Hey peeps, it’s Dr. B. with TenOnReligion. If you like religion and philosophy content one thing I really need you to do is to smash that sub button because it really helps out the channel. The transcript is available at TenOnReligion.com and new episodes are posted about every two weeks at noon, U.S. Pacific time, so drop me some views.

This is the sixth and last episode in a multi-episode series which I’m simply calling “What is Religion?” This is about understanding the academic field of religion including how it started and ways academic scholars of religion interpret, understand, and define religion. In the first five episodes we looked at some of the early stages of development, the anthropology of religion, the sociology of religion, psychology of religion, and the phenmenology, or experience, of religion. In this episode were going to get into the comparison of religion through the lenses of four important figures: W. C. Smith, John Hick, Raimon Panikkar, and Robert Neville. Let’s get into it.
========================================
TASK 1: According to the religion episode transcript, which four figures does this episode use to compare religion?
TASK 2: Resume the religion episode transcript from its last sentence, writing in the same voice.

AVAILABLE DATA:
========================================
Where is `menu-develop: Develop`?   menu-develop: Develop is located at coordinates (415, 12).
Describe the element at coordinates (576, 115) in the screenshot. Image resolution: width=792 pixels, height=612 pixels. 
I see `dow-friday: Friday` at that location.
========================================
EXERCISE RESPONSE 1: W. C. Smith, John Hick, Raimon Panikkar, and Robert Neville.

EXERCISE RESPONSE 2:
W. C. Smith (1916-2000) had a long career as a religious scholar in India, the United States, and Canada. Smith stressed the idea of people over systems of religions. He preferred to talk about Jews, Christians, Muslims, Hindus, and Buddhists rather than Judaism, Christianity, Islam, Hinduism, and Buddhism. He emphasized dialogue as a means of studying religion as a part of the larger whole of all “humane” knowledge – knowledge about humans and their societies. For Smith, religious adherents can no longer simply dismiss or ignore other religions, or say that they are all the same, or say that all religions other than one’s own are wrong. He famously said to Christians, “We explain the fact that the Milky Way is there by the doctrine of creation, but how do we explain the fact that the Bhagavad Gita is there?” Isolationist thinking is no longer adequate. We need to remove the silos and see the greater landscape. He described three basic levels in the comparative religion task: (1) information and study of traditions, (2) interpretation and understanding of faith, and (3) generalization and drawing of conclusions. This was all to be done in the context of history.

Smith wrote about faith as a quality of human living and advocated for a comparative approach to scripture. One of his more well-known characterizations is the following. Check this out and listen to this. The traditional form of Western scholarship in the study of religion was that of an impersonal presentation of an “it.” The first great innovation was the personalization of the faiths observed, so that one finds a discussion of a “they.” Then, the observer becomes personally involved, so that the situation is one of a “we” talking about a “they.” The next step is a dialogue, where “we” talk to “you.” If there is listening and mutuality, this may become that “we” talk with “you.” The culmination of this progress is when “we all” are talking with each other about “us.” Now, that is some good stuff right there which can be applied to many other situations far beyond religion as well.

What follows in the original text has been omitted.